DÍA DE MERCADO

  
            La mañana en la plaza de Abastos es lenta.

        Es día de mercado y desciendo la colina del castillo de los Templarios con la certidumbre de que voy a emocionarme. Porque un día de mercado en mi ciudad es un prodigio de gritos y gitanos y acuarelas en fuga... Es como si Ponferrada regresara a su pasado medieval y republicanista.

     Huele a tahona henchida, a muchedumbre recién lavada en río primaveral. Y entramos ahí como quien entra al mundo por su puerta más grande. Un almendro solitario permanece alerta en un jardín del sur. Y es gratificante ver cómo el sol va iluminando las flores y los frutos, las manos de quienes ofrecen la sal de su trabajo. ¿Habéis sentido alguna vez la magia de ese instante?



   Se van derramando los olores sofocantes, olores que recuerdan huertas y gallos y otros animales domésticos nacidos para el sacrificio. Y se van esparciendo las quejas de los gitanos. Ellas, las gitanas, arrojan contra el cielo sus perlas y amapolas, y trenzan con sus voces tendales donde secar su angustia al sol.

   No corre sin embargo la alegría que esperaba. Será el desorden de los claveles y los trapos, el estrépito de las cajas de legumbres y verduras, pero no se palpa el esplendor de otras mañanas.
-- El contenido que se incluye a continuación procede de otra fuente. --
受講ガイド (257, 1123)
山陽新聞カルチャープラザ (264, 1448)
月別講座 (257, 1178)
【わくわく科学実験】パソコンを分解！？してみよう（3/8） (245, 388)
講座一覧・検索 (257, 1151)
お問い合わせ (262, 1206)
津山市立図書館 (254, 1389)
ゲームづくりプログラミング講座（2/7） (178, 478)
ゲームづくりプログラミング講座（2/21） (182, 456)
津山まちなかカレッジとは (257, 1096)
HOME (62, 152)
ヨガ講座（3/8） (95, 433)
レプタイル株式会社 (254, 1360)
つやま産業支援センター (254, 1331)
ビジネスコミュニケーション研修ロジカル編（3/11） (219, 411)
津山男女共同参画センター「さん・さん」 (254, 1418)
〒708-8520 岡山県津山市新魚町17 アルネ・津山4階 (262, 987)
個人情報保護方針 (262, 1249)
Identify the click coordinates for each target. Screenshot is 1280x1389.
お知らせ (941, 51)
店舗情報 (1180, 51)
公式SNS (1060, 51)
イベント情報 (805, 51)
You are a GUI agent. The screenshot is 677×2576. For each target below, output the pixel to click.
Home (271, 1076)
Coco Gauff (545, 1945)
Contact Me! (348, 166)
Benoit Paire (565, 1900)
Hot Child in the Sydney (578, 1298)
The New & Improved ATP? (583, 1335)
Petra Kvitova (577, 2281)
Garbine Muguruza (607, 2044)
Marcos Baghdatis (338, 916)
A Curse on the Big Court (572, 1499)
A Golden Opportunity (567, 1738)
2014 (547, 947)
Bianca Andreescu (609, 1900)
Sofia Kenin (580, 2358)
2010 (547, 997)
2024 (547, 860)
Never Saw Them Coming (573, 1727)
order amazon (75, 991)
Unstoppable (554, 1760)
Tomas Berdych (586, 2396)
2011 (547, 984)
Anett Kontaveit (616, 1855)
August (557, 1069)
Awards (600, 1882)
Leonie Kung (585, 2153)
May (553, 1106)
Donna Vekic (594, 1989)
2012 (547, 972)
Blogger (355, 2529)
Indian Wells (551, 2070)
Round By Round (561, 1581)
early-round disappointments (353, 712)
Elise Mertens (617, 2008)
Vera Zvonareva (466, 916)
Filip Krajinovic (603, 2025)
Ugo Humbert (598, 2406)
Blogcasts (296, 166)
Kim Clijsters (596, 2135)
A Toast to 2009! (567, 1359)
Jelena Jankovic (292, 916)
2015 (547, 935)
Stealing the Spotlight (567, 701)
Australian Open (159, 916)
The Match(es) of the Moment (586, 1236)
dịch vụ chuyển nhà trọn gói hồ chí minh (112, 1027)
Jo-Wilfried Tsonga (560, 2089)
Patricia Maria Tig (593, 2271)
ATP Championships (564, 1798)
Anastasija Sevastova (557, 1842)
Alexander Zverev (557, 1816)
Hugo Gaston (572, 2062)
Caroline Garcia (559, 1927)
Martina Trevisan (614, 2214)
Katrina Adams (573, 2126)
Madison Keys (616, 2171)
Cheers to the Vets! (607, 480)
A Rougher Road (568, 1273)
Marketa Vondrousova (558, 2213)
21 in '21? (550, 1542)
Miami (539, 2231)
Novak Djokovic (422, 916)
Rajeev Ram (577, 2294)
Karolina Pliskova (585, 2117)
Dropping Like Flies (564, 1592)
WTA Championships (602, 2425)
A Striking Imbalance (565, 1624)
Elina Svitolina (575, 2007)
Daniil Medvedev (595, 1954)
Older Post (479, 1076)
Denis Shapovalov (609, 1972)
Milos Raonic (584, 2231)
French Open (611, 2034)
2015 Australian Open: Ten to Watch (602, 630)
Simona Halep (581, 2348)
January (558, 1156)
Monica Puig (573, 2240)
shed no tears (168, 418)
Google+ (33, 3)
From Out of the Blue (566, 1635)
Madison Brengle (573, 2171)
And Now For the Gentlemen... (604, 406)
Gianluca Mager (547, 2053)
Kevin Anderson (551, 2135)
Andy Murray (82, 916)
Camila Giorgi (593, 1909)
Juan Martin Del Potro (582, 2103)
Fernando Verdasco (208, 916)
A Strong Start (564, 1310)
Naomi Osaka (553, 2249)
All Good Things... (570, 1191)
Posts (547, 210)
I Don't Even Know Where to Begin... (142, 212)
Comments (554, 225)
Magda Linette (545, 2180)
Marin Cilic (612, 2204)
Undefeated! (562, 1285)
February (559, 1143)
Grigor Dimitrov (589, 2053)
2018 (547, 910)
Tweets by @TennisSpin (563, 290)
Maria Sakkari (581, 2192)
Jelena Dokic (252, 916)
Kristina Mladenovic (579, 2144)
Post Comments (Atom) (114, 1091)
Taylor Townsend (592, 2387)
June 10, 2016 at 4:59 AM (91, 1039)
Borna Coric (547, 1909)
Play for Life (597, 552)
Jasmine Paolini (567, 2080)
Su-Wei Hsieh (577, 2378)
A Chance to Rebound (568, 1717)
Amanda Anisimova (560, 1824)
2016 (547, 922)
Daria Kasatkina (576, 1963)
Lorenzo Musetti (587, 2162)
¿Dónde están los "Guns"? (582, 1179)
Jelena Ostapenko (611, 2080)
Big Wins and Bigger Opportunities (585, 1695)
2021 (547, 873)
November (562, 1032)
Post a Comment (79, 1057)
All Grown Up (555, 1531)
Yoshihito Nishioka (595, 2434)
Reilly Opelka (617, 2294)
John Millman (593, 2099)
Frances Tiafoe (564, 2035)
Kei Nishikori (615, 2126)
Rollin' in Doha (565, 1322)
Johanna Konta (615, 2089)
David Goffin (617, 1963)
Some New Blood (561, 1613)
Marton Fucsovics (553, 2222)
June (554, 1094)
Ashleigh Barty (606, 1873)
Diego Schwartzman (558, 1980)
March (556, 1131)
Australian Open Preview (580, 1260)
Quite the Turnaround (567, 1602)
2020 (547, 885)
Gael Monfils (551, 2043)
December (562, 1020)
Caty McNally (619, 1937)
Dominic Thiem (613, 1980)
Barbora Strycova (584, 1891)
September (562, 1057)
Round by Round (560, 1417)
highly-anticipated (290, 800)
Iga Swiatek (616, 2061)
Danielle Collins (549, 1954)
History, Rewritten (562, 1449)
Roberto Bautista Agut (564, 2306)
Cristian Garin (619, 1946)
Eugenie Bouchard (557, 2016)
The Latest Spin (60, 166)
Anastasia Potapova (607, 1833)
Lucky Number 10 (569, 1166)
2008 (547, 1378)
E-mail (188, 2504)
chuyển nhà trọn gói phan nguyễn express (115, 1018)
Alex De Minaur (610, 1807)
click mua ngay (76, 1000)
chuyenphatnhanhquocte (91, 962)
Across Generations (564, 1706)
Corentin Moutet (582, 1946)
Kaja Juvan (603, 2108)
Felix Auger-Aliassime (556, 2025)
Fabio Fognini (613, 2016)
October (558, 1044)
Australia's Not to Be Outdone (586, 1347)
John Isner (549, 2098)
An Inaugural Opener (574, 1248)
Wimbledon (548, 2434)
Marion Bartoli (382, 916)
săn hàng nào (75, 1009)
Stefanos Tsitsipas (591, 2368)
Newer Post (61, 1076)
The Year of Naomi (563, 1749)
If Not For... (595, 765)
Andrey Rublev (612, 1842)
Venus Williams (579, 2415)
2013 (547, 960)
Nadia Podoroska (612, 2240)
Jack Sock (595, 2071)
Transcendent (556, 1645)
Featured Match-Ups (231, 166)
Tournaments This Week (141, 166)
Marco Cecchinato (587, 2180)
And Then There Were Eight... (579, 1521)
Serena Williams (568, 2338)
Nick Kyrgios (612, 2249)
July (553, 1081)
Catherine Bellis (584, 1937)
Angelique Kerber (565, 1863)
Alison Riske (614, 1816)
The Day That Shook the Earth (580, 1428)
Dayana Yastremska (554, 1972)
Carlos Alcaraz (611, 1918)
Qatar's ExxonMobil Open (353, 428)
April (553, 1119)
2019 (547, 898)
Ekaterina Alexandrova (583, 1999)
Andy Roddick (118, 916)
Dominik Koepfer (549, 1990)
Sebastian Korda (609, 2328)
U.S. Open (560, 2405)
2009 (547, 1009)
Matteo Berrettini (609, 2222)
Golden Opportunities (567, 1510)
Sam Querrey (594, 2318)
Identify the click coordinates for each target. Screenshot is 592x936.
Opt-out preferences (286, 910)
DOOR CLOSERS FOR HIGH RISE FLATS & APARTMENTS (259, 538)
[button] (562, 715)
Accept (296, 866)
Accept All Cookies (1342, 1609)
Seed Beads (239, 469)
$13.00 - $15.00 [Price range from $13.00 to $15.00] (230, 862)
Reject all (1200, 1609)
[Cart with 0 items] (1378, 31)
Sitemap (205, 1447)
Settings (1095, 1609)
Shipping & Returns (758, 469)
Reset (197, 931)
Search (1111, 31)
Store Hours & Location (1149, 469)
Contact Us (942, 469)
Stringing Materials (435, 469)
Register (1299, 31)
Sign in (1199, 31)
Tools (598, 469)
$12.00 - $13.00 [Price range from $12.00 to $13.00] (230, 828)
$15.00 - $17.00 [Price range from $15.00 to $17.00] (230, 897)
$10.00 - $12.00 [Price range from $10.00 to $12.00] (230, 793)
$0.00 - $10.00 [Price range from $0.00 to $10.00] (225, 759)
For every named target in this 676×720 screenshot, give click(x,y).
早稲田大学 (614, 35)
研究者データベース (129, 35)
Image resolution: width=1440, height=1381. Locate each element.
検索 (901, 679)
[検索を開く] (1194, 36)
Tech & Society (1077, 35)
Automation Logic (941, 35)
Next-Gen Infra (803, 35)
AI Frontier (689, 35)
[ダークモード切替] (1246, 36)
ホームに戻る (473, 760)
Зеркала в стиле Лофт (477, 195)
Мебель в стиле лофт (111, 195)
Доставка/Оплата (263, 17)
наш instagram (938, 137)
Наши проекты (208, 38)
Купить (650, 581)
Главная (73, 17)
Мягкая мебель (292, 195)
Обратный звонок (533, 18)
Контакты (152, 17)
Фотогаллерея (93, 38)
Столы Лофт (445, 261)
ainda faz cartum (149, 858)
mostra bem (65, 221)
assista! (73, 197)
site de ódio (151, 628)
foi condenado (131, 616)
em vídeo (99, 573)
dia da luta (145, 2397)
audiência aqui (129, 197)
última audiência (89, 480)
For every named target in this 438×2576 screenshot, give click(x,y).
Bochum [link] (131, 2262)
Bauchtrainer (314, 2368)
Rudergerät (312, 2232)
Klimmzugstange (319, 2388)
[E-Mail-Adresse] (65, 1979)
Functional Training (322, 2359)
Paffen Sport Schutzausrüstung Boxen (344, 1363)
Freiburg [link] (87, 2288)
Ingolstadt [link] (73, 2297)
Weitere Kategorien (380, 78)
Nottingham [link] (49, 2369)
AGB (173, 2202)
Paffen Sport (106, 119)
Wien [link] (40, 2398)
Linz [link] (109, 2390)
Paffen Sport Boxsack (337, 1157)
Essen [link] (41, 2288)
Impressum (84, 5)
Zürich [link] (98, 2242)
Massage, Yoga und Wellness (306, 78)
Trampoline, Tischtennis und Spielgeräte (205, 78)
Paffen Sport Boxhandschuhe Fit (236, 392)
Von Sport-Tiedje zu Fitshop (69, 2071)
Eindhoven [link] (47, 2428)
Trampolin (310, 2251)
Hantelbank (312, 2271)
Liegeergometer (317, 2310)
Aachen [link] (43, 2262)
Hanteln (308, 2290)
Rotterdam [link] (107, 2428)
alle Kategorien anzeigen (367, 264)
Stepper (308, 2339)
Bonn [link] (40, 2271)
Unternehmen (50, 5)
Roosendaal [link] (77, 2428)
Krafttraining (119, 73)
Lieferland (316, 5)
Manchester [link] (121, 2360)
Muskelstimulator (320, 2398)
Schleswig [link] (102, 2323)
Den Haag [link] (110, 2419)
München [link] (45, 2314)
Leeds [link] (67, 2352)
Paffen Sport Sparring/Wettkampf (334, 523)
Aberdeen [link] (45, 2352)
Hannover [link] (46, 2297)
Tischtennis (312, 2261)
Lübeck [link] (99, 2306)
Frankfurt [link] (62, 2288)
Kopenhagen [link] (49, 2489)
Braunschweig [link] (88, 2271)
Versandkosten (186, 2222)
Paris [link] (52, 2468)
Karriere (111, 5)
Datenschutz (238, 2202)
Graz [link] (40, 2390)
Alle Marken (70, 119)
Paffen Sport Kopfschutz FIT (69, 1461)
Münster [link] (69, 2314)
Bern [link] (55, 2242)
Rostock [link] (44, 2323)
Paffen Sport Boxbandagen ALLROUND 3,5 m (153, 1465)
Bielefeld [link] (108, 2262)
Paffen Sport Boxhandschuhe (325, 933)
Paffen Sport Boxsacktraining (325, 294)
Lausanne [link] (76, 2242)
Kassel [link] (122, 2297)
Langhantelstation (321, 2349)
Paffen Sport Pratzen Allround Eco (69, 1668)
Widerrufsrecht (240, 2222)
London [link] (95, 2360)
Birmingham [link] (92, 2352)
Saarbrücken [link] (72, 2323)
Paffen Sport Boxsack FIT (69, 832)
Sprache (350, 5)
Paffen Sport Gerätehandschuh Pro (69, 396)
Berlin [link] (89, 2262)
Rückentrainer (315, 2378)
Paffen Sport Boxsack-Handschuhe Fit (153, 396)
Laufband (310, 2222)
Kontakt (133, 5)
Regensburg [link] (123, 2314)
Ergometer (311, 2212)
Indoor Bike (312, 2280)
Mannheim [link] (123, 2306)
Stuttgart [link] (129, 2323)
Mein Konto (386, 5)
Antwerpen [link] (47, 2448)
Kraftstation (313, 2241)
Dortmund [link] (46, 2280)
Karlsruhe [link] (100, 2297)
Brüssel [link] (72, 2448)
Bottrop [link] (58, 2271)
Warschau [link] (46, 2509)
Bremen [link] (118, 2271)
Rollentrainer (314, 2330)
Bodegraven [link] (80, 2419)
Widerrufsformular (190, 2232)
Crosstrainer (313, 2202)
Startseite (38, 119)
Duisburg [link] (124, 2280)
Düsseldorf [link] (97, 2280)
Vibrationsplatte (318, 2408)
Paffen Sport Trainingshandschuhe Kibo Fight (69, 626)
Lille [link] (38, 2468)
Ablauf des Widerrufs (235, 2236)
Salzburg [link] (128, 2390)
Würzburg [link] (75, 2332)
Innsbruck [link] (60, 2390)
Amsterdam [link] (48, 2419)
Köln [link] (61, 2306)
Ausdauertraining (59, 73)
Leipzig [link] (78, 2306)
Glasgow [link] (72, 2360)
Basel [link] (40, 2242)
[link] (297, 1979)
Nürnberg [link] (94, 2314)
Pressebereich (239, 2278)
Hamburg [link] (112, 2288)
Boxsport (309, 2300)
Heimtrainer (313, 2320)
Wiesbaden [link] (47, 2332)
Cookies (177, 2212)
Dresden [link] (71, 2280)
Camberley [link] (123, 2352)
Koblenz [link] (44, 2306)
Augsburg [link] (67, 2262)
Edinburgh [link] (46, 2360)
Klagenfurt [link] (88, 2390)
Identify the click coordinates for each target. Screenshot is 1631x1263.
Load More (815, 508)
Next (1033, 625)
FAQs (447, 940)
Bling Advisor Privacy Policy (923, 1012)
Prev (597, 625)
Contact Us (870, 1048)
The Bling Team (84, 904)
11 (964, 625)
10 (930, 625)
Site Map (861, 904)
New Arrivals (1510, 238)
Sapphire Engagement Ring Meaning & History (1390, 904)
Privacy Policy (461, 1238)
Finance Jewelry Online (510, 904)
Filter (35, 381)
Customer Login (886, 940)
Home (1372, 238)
Y comienzo a oír sentencias contra la cúspide del edificio social, contra el despilfarro de los políticos payos y sus pútridos banqueros. “¡Serán cabrones!” ¿Quién es aquí el que se gana el sol que se respira?


      Porque un día de mercado en mi ciudad debería ser como una casa grande encendida de azul y de manzanas. Y acariciar entonces los colores de las fresas y los puerros, la luz que despiden los tomates y naranjas. No se oye sino un clamor desesperado, tan profundo como el dolor que causaría una astilla clavada en la garganta.

   Se me hace lenta y dura esta mañana de mercado. Y me pierdo por esas calles buscando una respuesta a tanto invierno. Porque no constituye un placer detener el paso y contemplar el brillo de las flores todavía no marchitas, y preguntar por los nombres de los frutos secos de esta tierra, y aprender el tacto de la piel oreada de esas mujeres que nos regalan el resplandor de las cebollas.


   “¡Serán cabrones!” La plaza y sus sudores son un reproche inmenso. Sabéis muy bien a quiénes están apuntando. Y me emociono. La primavera está ahí, esperándonos. No es posible detener la primavera. Alegres han de ser todos los días de mercado. Como una casa encendida de verde y de naranjas. Y el sol que se respira.